---- Data for this exercise

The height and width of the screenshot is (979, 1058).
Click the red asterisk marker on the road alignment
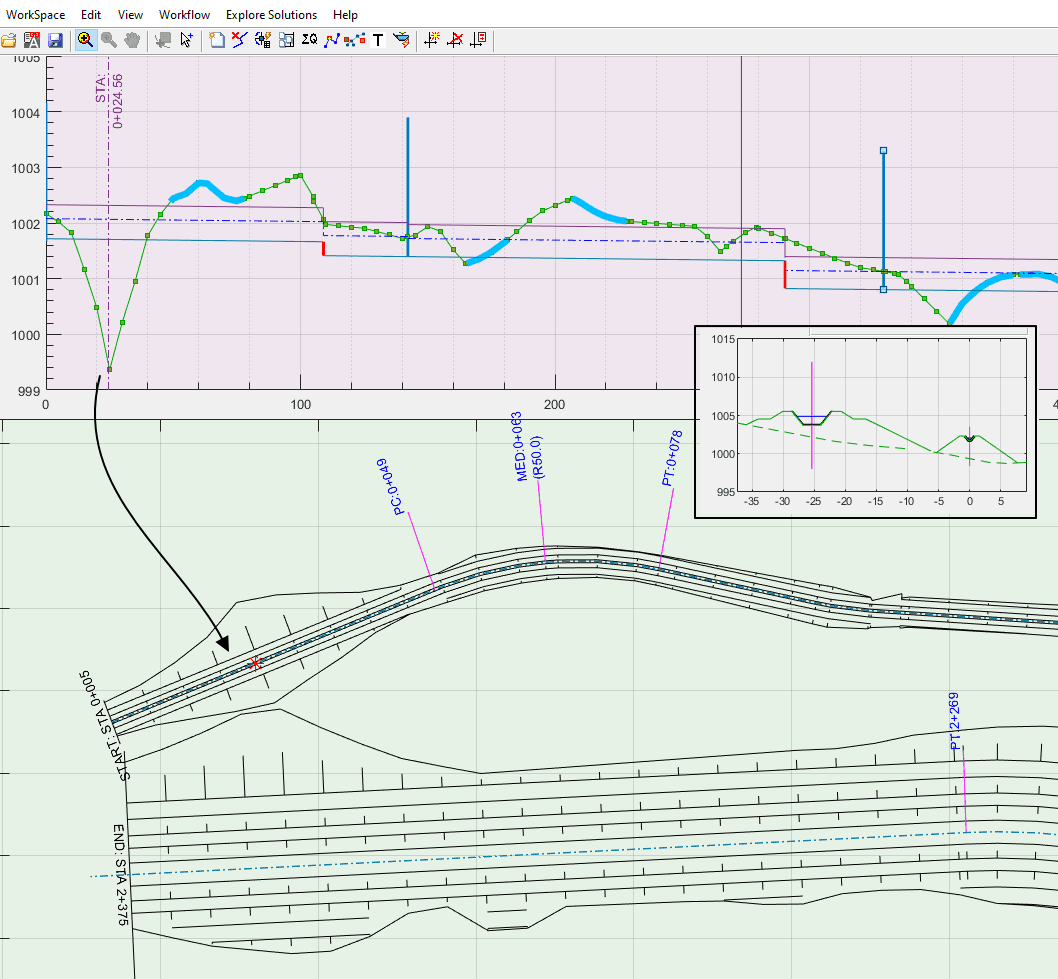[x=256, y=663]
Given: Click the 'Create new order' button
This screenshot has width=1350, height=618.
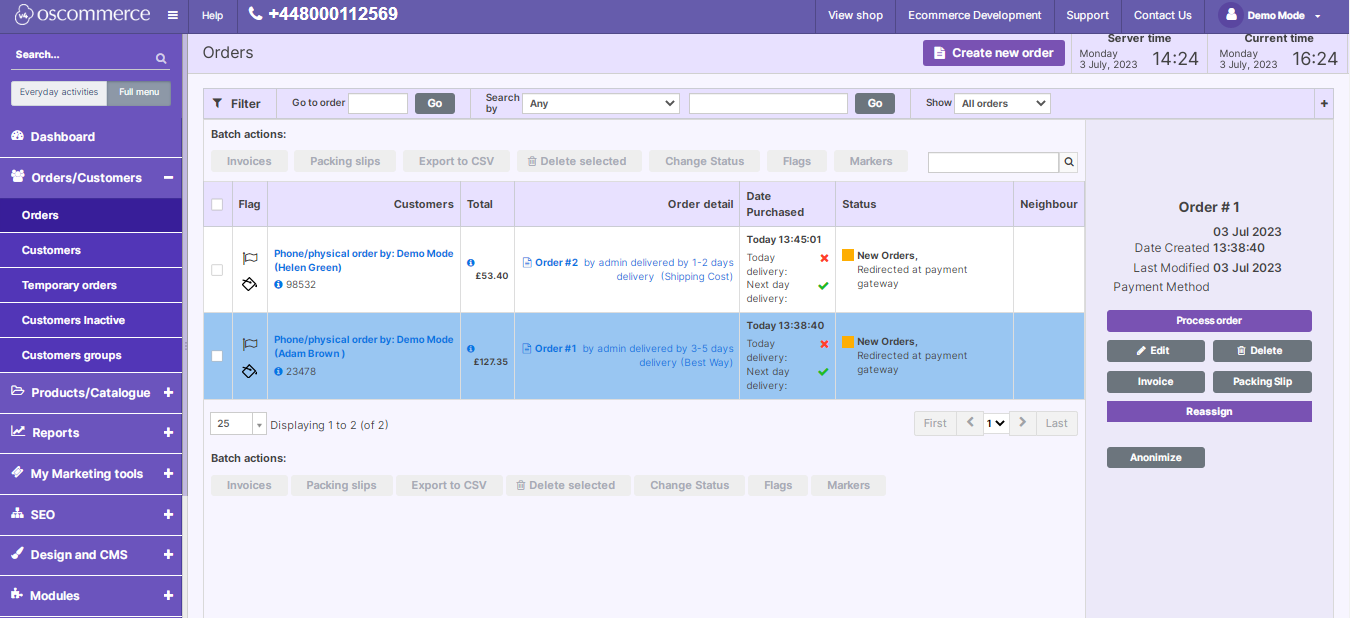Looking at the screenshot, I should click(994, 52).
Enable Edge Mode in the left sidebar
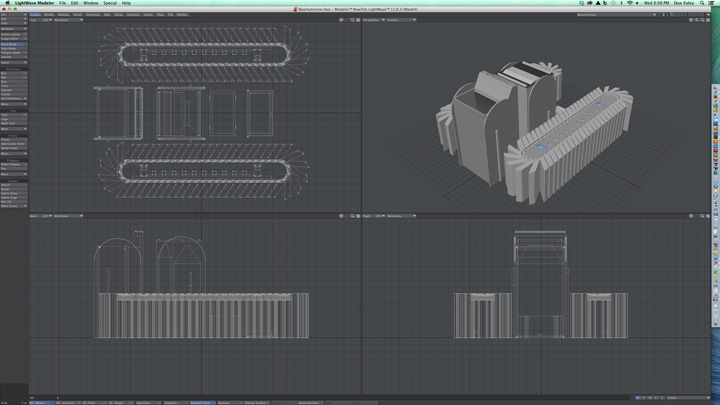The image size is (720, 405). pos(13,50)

--------

Your assignment:
Where an entry contains an image, skip the image and write out the rest exactly.

Answer to this exercise:
The height and width of the screenshot is (979, 1058).
Click the red asterisk marker on the road alignment
[x=256, y=663]
Given: Click the 'Create new order' button
This screenshot has width=1350, height=618.
Looking at the screenshot, I should click(994, 52).
Enable Edge Mode in the left sidebar
The image size is (720, 405). pos(13,50)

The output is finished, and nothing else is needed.